▶ _What to do_: Lines in the data below that contain the word "will" are to be copied.

Stored data:
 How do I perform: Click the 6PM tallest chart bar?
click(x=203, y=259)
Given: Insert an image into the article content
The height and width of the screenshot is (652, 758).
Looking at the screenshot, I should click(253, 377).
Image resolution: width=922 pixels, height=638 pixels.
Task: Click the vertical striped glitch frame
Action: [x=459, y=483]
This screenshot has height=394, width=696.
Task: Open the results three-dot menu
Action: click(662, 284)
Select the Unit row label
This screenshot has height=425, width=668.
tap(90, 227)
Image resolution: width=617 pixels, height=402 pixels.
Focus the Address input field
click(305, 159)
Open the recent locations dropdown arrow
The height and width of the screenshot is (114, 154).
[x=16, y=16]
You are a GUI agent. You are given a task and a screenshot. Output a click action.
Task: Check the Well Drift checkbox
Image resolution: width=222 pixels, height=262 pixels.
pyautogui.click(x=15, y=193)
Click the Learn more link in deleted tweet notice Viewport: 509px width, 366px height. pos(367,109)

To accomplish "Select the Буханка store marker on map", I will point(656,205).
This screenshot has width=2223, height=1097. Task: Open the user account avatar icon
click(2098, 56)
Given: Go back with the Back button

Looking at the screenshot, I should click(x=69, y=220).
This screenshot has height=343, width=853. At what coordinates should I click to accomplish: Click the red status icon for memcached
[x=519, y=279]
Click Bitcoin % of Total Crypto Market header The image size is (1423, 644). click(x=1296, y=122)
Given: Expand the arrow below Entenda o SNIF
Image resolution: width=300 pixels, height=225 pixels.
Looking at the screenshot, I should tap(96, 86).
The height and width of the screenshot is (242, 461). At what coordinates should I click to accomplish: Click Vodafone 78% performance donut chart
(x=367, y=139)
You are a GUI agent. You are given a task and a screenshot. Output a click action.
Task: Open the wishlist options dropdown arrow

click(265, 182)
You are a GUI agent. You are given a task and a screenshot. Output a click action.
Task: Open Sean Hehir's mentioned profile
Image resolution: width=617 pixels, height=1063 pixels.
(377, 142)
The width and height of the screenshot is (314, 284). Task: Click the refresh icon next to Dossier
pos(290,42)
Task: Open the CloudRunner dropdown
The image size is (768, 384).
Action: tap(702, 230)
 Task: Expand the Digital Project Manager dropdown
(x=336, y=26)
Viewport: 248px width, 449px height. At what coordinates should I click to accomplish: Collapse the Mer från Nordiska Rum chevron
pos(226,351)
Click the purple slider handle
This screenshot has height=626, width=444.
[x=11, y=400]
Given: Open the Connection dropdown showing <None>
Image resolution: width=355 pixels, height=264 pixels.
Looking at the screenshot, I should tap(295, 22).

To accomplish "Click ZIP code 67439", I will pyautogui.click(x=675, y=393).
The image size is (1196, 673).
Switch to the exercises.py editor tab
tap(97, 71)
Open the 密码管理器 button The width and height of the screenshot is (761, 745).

▶ _Expected answer_:
To accomplish "Select the Буханка store marker on map", I will point(656,205).
To accomplish "Click ZIP code 67439", I will pyautogui.click(x=675, y=393).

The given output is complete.